Administrator of Adamawa State
- In office 9 December 1993 – 14 September 1994
- Preceded by: Abubakar Saleh Michika
- Succeeded by: Mustapha Ismail

Administrator of Cross River State
- In office 14 September 1994 – 22 August 1996
- Preceded by: Ibrahim Kefas
- Succeeded by: Umar Farouk Ahmed

Personal details
- Born: 30 August 1948 (age 78)

= Gregory Agboneni =

Nigerian soldier

Air Vice Marshal Gregory Agboneni (born 30 August 1948) is a former Nigerian soldier and military administrator of Adamawa and Cross River states.

==Biography==
Agboneni attended US Air Force Pilot Training as a foreign student in 1971–1972, after which he served as a soldier and fighter pilot for the Nigerian Air Force.
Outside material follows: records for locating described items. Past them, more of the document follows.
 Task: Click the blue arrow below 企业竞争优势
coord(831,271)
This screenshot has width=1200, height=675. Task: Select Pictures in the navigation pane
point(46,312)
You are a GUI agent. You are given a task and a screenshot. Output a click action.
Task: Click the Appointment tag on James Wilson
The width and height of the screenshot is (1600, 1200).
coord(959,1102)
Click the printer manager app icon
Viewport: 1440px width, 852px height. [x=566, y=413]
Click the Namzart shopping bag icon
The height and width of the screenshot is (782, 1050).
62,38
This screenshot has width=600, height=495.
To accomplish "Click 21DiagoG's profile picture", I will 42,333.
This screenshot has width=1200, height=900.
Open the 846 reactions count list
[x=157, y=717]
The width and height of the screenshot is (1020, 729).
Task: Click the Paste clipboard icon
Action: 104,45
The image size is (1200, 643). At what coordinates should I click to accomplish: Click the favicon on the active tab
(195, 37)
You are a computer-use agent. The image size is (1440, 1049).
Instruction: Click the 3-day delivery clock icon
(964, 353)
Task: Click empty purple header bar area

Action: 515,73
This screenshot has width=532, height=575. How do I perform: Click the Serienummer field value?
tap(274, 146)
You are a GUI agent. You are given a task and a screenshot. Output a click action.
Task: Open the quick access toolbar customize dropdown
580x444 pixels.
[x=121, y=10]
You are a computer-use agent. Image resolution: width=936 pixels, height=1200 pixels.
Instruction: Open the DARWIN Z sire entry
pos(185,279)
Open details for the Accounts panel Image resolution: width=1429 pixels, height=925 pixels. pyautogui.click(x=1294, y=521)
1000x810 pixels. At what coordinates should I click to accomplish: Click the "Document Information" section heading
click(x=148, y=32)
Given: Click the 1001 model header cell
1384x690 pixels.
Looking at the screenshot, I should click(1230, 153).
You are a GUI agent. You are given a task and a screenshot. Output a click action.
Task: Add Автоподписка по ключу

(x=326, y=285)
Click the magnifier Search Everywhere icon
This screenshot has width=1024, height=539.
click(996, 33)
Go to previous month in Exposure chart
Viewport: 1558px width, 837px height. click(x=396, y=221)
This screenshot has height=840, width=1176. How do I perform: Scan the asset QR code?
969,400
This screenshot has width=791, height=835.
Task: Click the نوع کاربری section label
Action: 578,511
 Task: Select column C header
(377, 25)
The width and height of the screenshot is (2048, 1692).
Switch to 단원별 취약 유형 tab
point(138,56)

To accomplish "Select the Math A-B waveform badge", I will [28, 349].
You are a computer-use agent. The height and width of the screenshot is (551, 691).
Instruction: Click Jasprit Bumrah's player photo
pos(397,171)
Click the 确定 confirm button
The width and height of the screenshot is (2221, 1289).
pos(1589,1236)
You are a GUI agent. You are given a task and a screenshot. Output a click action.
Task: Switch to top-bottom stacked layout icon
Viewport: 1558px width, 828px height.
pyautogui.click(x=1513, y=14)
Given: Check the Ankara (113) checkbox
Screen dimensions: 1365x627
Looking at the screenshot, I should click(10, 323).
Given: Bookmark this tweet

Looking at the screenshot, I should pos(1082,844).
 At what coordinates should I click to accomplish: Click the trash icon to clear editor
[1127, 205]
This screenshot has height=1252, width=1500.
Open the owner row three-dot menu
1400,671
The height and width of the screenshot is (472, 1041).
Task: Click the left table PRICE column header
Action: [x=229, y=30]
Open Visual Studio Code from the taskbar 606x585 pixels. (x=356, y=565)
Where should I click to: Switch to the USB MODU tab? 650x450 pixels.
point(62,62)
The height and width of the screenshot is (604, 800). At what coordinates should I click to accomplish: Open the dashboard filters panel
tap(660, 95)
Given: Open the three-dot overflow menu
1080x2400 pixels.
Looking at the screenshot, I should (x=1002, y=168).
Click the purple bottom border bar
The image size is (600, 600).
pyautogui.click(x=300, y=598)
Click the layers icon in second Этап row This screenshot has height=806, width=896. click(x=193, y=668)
Furing the military regime of Head of State General Sani Abacha Agboneni was appointed as Military Administrator of Adamawa State, an office in which he served between December 1993 and September 1994, and of Cross River State, where he served between September 1994 and August 1996. He was also the Commander of the Order of the Niger.

AVM Gregory has a degree in Aeronautics and masters in strategic studies. He is also a winner of the British R.A.F Andover Award.